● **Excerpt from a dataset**
○ ○ ○ ○

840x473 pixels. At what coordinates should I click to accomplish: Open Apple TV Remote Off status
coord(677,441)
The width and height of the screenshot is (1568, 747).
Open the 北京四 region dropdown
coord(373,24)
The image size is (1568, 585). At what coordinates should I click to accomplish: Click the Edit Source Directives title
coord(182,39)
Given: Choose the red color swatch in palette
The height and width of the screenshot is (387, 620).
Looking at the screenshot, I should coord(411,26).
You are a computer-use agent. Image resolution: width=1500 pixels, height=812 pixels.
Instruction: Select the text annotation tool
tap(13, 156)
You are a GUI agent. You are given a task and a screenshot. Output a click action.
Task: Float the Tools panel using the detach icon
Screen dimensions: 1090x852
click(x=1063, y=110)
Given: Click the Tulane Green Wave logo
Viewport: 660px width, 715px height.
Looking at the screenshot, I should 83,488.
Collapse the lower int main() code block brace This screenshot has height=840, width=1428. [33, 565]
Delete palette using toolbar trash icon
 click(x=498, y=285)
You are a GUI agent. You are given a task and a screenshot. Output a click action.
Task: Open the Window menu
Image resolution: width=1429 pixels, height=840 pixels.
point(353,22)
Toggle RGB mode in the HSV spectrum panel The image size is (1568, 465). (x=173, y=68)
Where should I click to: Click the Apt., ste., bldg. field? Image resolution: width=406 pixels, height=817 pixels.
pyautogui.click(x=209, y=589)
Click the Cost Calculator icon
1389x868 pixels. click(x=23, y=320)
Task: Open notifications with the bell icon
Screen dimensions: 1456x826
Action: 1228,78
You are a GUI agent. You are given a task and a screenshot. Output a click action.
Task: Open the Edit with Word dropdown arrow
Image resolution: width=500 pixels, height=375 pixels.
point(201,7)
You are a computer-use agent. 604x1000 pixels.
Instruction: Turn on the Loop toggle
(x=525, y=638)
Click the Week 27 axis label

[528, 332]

○ ○ ○ ○

Give every line of the material above as a JSON list of strings, one string per line, skipping blank lines.

● **Exercise response**
[
  "840x473 pixels. At what coordinates should I click to accomplish: Open Apple TV Remote Off status",
  "coord(677,441)",
  "The width and height of the screenshot is (1568, 747).",
  "Open the 北京四 region dropdown",
  "coord(373,24)",
  "The image size is (1568, 585). At what coordinates should I click to accomplish: Click the Edit Source Directives title",
  "coord(182,39)",
  "Given: Choose the red color swatch in palette",
  "The height and width of the screenshot is (387, 620).",
  "Looking at the screenshot, I should coord(411,26).",
  "You are a computer-use agent. Image resolution: width=1500 pixels, height=812 pixels.",
  "Instruction: Select the text annotation tool",
  "tap(13, 156)",
  "You are a GUI agent. You are given a task and a screenshot. Output a click action.",
  "Task: Float the Tools panel using the detach icon",
  "Screen dimensions: 1090x852",
  "click(x=1063, y=110)",
  "Given: Click the Tulane Green Wave logo",
  "Viewport: 660px width, 715px height.",
  "Looking at the screenshot, I should 83,488.",
  "Collapse the lower int main() code block brace This screenshot has height=840, width=1428. [33, 565]",
  "Delete palette using toolbar trash icon",
  " click(x=498, y=285)",
  "You are a GUI agent. You are given a task and a screenshot. Output a click action.",
  "Task: Open the Window menu",
  "Image resolution: width=1429 pixels, height=840 pixels.",
  "point(353,22)",
  "Toggle RGB mode in the HSV spectrum panel The image size is (1568, 465). (x=173, y=68)",
  "Where should I click to: Click the Apt., ste., bldg. field? Image resolution: width=406 pixels, height=817 pixels.",
  "pyautogui.click(x=209, y=589)",
  "Click the Cost Calculator icon",
  "1389x868 pixels. click(x=23, y=320)",
  "Task: Open notifications with the bell icon",
  "Screen dimensions: 1456x826",
  "Action: 1228,78",
  "You are a GUI agent. You are given a task and a screenshot. Output a click action.",
  "Task: Open the Edit with Word dropdown arrow",
  "Image resolution: width=500 pixels, height=375 pixels.",
  "point(201,7)",
  "You are a computer-use agent. 604x1000 pixels.",
  "Instruction: Turn on the Loop toggle",
  "(x=525, y=638)",
  "Click the Week 27 axis label",
  "[528, 332]"
]